Um áudio que circulou pelo WhatsApp na manhã da última quinta-feira, 18 de março, mostra o que seria o relato de uma enfermeira que tinha acabado de sair do seu plantão na UPA (Unidade de Pronto Atendimento) de Jales. A moça não teve o nome divulgado, mas a nossa reportagem apurou que o relato é verdadeiro.
Ao que tudo indica, o áudio foi transmitido incialmente para familiares da enfermeira, mas acabou extrapolando o destino e passou a ser transmitido para um número muito maior de pessoas. “Eu passei a pior noite de plantão da minha vida. Então vocês se olhem, usem máscara, usem gel, não façam festas e não se aglomerem de forma nenhuma”, aconselhou a profissional aos seus familiares.

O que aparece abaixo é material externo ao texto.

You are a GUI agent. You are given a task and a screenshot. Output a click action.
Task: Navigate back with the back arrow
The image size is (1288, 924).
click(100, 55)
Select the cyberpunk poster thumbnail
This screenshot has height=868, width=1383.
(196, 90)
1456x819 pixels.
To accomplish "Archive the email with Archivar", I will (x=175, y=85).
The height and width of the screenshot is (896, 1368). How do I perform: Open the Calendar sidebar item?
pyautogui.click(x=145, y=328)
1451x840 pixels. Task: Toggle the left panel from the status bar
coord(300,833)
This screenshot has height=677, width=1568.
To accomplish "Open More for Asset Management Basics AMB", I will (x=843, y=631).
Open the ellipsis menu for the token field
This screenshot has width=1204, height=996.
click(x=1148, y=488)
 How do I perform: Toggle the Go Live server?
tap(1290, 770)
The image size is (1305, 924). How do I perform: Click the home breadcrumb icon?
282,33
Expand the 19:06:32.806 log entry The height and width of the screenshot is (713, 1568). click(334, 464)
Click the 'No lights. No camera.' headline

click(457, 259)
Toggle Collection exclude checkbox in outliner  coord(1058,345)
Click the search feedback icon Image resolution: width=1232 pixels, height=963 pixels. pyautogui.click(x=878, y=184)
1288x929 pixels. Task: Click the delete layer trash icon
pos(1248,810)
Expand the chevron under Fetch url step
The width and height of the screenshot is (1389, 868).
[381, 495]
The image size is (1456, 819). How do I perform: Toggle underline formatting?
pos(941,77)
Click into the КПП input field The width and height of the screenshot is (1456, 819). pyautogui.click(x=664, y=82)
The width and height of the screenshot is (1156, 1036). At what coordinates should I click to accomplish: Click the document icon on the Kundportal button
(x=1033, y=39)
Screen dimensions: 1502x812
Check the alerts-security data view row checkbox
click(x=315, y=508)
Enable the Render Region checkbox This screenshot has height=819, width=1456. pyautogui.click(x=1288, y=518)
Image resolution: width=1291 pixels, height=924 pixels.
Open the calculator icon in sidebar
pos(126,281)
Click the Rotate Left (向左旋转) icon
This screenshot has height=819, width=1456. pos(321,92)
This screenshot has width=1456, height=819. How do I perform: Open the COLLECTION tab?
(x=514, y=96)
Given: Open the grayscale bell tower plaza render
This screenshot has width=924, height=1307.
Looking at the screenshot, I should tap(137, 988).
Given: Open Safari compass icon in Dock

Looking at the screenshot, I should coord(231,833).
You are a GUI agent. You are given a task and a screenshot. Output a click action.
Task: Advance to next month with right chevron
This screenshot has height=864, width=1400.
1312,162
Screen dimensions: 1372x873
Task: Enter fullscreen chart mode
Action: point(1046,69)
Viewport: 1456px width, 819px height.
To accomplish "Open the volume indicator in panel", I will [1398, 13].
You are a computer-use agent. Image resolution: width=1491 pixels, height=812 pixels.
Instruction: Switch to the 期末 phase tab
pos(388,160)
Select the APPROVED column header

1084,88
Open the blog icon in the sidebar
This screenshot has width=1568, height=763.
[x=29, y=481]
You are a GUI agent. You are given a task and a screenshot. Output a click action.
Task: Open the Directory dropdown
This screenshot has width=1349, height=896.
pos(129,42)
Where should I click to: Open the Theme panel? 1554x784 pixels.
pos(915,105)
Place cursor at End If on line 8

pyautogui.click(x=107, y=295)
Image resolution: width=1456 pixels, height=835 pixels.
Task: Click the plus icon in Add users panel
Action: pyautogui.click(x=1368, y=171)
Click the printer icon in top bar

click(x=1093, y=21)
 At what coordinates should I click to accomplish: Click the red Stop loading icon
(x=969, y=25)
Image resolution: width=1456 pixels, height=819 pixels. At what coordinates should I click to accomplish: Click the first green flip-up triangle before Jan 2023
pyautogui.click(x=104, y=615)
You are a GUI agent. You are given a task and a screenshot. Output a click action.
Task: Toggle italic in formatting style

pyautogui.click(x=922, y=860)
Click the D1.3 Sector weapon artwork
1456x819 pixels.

“O que eu estou dizendo pra vocês é que eu tive uma noite de horror, de horror! Já tive noites ruins, mas igual a essa noite eu nunca tinha tido”, frisou.
Segundo ela, por volta de 2 horas, a unidade registrou a entrada de quatro pessoas “saturando”, que é o termo usado para se referir ao paciente que tem baixo nível de oxigênio no sangue, indicando perda significativa da capacidade respiratória. O nível considerado adequado é acima de 95%, mas a enfermeira relatou que alguns tinham apenas 55%. “Chegaram os quatro juntos e eu já tinha sete aguardando vaga no ‘repouso’, três entubados. Desses quatro que chegaram juntos, o médico precisava entubar e começou a pedir pelo amor de Deus que eu ligasse para a Santa Casa, pro diretor pra quem quer que fosse para arrumar respirador, bomba de infusão, monitor porque sem isso não tem como entubar um paciente”, contou.
“E foi isso que eu fiz: fiquei mais de hora ligando pra todo mundo. O único lugar que me ajudou foi o Hospital de Amor, onde o enfermeiro Paulo me emprestou um respirador top, duas bombas de infusão e um monitor e foi o que fizemos com um. Aí morreu uma senhora e nós colocamos o outro no lugar dela”, prosseguiu.
“Então vocês estão entendendo a gravidade da coisa? Eu passei uma noite de terror. Coisa que eu acho que vai piorar e vai morrer mesmo porque não tem vaga. Vocês pedem vaga, pedem e pedem e não tem. Eu fiquei desesperada de tentar ajudar essas pessoas e não poder. Digo a vocês: não pega [a doença] porque se pegar e complicar…”, alertou.
No fim da gravação, a enfermeira deixou no ar algumas questões para o raciocínio de todos. “Até quando eles vão emprestar? Vamos pedir mais pra quem? Eu sou uma pessoa calma, mas estou horrorizada, Estou agitada e nem sei o que vou fazer pra descansar. O que eu tenho a dizer pra vocês é que não tem o que fazer mais. Não tem! Então se cuidem.”
DEMANDA FORA DO NORMAL
O Hospital de Amor confirmou que emprestou o equipamento para a UPA, mas não pôde informar quantas vezes isso já ocorreu. “Sempre que podemos, na medida do possível, emprestamos, sim”, informou a assessoria do hospital.
O diretor do consórcio que administra a UPA de Jales confirmou os fatos relatados. Disse que no grupo citado pela enfermeira havia um homem de 37 anos, que conseguiu ser transferido para a enfermaria da Santa Casa, mas infelizmente, uma senhora de 67 anos que estava intubada na unidade não resistiu à espera por vaga em UTI e morreu durante a madrugada. Outros dois idosos, de 72 e 79 anos estavam intubados desde o dia 12.
“Não estávamos preparados para essa demanda porque aqui não é lugar de internação. É apenas para atender urgência e emergência e temos apenas quatro leitos para pacientes intubados, ou seja, quatro respiradores, quatro minitorres e bombas de infusão e raramente estão todos em uso. Mas agora está uma coisa absurda”, disse José Roberto Pietrobom, o Brigitão.
Segundo ele, o Consirj está tentando adquirir mais equipamentos, mas a pandemia tornou-os escassos no mercado.